Even to-day, after several years of close attention to the cultivation of dash, the leading teams are those which pay most attention to the science of the game. I am afraid that dash might often be legitimately spelled “bash,” and I am no great admirer of bashing elevens.

I should say that never since football was a rough-and-tumble game have accidents been more numerous than they are to-day, and this win-at-any-price spirit which teams display, and which, I am afraid, many directors encourage, will not do the pastime any good.

While I am in no sense disposed to be pessimistic, I am quite convinced that we do not see so many thoroughly good games at Aston as we used to see on the old Perry Barr ground.

You never see a wing-pair as clever to-day as Chadwick and Milward were. It may be that the halves and backs will not allow a clever wing pair to do as they like, but it is difficult to keep clever couple in check. You can deal with one smart forward, but a couple will often play havoc with the cleverest defence.

Standard of the play better than ever
There is no clean and skillful passing of the kind we used to see ten year ago from a few of the cleverest teams. But this superlative skill was only exhibited by a few clubs; it was not the possession of the many, it was the monopoly of the few.

Taking the number of good teams there are to-day into consideration, the play is the better, that is. It is impossible for any club to retain more than its fair share of the best men; you will find clever fellows in every team.
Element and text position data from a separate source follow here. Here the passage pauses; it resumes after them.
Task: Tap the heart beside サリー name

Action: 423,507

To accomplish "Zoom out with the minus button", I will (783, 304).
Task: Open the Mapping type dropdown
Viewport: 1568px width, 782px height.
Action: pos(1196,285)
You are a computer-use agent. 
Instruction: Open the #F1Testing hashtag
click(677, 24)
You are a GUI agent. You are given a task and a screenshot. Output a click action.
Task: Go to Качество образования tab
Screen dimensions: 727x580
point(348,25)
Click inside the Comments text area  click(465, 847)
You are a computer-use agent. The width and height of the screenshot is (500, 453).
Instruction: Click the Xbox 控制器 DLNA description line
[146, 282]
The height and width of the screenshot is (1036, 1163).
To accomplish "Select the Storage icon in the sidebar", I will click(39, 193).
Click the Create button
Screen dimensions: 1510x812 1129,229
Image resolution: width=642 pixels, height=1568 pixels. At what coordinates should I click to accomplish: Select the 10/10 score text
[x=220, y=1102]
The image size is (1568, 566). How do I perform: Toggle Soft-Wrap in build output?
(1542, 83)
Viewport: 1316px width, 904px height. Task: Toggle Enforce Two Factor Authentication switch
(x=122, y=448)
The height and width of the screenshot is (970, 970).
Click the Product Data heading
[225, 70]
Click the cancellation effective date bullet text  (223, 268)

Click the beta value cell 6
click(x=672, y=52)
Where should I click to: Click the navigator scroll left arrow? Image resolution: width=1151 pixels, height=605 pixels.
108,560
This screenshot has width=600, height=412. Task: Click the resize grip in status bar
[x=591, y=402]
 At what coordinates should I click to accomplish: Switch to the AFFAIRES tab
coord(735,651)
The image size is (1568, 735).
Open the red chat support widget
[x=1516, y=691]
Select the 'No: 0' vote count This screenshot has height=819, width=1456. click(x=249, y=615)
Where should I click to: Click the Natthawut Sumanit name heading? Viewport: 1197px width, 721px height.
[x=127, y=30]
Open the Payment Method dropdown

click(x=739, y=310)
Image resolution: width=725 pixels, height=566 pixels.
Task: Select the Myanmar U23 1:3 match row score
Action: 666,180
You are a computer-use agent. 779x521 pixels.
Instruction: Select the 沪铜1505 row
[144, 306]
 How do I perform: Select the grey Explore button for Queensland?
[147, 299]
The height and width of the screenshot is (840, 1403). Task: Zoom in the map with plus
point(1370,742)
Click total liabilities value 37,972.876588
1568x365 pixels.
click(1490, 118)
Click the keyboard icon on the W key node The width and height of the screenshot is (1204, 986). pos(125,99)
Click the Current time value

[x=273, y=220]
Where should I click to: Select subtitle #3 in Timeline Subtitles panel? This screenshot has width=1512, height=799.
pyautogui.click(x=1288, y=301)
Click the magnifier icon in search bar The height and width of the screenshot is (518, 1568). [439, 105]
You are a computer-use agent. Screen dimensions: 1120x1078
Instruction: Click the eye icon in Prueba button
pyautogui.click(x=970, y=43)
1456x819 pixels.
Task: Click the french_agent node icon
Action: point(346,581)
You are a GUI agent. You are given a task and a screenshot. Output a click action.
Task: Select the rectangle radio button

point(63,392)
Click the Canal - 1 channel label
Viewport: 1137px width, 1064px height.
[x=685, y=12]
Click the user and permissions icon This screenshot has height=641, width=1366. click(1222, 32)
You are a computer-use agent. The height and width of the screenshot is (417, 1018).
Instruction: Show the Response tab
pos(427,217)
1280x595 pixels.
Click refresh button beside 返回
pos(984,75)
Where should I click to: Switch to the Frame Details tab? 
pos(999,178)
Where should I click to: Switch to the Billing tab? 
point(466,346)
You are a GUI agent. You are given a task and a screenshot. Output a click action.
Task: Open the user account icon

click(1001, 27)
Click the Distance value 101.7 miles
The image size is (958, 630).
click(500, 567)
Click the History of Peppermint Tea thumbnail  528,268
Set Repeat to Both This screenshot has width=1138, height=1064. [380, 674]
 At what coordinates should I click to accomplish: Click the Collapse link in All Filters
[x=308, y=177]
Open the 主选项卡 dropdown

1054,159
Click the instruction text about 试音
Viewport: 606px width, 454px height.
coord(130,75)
I have been amazed at the skill exhibited by quite junior clubs – lads’ teams – in the Birmingham district, and I have no doubt the same remark would apply to clubs in other districts.

When one takes this into account, and also remembers that he greatest development of late has been in the direction of combination in defence, you can see why the apparent falling-off in the excellence of forward play should appeal to those who judge the game in a rather superficial way.

The falling-off, however, has been more apparent than real. Good forwards still want a great deal of pulling up, and good backs are not easily passed.

Liverpool, 1892-93.
Liverpool 1892

And so it will probably be to the end of the chanter. When we have had the reaction from this desire to see “vigorous” teams, we shall probably get as good football as ever we had, speaking broadly; I am afraid the days of North End and Sunderland cannot be expected to recur. But do not let us speak too slightingly of the present merely because we are justifiably proud of the past.